In 1940 and 1941 sex offenses were the largest single type of crime for girls, followed by running away from home or parental disobedience, curfew, and larceny. In 1942-1943 curfew violations by girls – being on the streets during blackout and failing to carry an identification card – led, with sex offenses closely following (p. 7). The Table above makes it easy to see not only the offenses committed but the gendered nature of crime and what society and the law meant by bad girls.

RASRL Context

Madison’s report opens with a section entitled “Cultural Background” in which he quotes UH sociologist Andrew Lind’s studies in “Culture Conflicts”:

The bases of Hawaii’s peculiar problems of juvenile delinquency are doubtless inherent in the very character of island economy and life. … The conflict between Western and Polynesian moral standards expressed itself chiefly in relationship to sex and property … descriptions of native social life are full of critical observations upon the casual sex relations of Hawaiian and part-Hawaiian youth and their casual attitudes regarding the conventions of marriage. Where European culture has made the right of the individual to require and possess property one of its cardinal virtues, the old Hawaiian culture … attached far greater significance to certain social values, such as generosity and hospitality. That western criticisms and even legal prescriptions have failed to eradicate these attitudes and dispositions among the children of Hawaiian and part-Hawaiian ancestry, even after a century of persistent effort, is revealed by the current trend of juvenile delinquency (p. 1).
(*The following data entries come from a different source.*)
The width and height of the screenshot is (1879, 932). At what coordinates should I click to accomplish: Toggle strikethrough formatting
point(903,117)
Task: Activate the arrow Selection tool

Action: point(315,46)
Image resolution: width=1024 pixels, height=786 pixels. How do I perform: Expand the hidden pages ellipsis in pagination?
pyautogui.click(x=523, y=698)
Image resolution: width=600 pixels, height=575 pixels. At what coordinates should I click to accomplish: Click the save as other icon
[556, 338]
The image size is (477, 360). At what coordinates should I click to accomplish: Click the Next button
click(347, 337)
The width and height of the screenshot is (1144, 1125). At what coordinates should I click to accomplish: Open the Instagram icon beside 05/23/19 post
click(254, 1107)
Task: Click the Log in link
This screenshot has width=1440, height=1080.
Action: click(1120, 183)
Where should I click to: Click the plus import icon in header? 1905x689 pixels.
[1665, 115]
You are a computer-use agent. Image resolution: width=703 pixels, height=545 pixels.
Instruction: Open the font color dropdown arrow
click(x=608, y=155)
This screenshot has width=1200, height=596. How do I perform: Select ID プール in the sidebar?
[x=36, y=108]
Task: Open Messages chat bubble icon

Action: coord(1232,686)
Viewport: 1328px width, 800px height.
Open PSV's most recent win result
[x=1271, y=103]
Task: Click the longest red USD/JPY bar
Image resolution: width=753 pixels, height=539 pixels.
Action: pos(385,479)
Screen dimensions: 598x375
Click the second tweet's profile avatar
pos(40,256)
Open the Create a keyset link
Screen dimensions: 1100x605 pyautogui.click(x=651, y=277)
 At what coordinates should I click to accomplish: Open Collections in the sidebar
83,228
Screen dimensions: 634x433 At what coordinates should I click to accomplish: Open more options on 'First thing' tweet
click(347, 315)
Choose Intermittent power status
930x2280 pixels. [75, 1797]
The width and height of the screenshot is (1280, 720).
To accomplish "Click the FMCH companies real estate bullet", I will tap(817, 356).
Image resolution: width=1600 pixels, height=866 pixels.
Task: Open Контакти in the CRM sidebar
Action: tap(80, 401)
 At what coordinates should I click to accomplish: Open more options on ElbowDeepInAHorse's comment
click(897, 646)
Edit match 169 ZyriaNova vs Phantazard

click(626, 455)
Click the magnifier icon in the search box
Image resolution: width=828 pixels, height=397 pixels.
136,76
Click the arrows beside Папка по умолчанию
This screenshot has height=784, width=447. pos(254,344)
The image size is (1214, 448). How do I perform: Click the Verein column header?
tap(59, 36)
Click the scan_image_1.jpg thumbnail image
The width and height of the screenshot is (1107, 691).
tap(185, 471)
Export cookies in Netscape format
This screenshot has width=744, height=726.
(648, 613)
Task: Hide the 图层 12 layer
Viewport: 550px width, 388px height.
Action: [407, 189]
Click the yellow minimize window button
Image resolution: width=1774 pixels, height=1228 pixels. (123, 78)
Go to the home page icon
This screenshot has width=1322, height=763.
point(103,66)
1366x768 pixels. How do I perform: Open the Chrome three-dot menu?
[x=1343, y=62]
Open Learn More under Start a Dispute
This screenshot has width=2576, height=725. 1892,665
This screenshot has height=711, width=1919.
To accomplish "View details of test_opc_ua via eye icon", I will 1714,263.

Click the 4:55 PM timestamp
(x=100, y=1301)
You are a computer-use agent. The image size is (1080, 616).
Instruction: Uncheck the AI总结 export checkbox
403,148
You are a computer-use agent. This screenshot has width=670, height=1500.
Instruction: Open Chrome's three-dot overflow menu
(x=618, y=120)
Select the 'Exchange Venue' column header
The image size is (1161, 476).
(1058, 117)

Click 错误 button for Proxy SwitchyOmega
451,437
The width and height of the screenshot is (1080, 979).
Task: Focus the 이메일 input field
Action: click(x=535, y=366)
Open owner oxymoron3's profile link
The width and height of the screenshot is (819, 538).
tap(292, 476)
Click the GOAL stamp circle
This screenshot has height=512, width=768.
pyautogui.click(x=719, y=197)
Lind adds that immigrant groups in Hawai‘i – Chinese, Portuguese, Japanese, Korean, Puerto Rican, Spanish (a group not represented in our map), and Filipino – have faced the same problem in “reconciling its customs with those of the dominant American community.”   Consequently, “. . . under these circumstances one can scarcely expect . . . Americanizing influences in the community to stabilize the conduct of wayward youth” (p. 1).

The only reference in the Madison report to race and culture, this quotation from Lind seems oddly out of place in a document concerned with the patterns of crime and the genders of the juveniles who committed them.   Madison’s focus is on the disruptive forces to the community in the years leading up to the war and into the early war years – significantly, the deployment of servicemen to Hawai‘i and the increasing manpower needed for a war industry center.  Lind places the blame on ethnicity and cultural conflict, which brings us back to our map and the RASRL Collection to which it belongs.

Race – or what we call ethnicity – was the text and subtext of every research project conducted for the Sociology Lab. Thus this map is an excellent representation of the central interest of the Sociology faculty and the RASRL writers who completed their course assignments. It also reminds us that maps, by intent and necessity, are partial. By attempting to retrace the trails that might have led to this map or the paths that simply circulated around it, we learn about the conditions that affected Hawai‘i youth during the war years.  We also are able to place juvenile crime in a context larger than just “race and place.”  Doing so allows us to see this portion of Honolulu’s youth as actors and not simply dots on a map.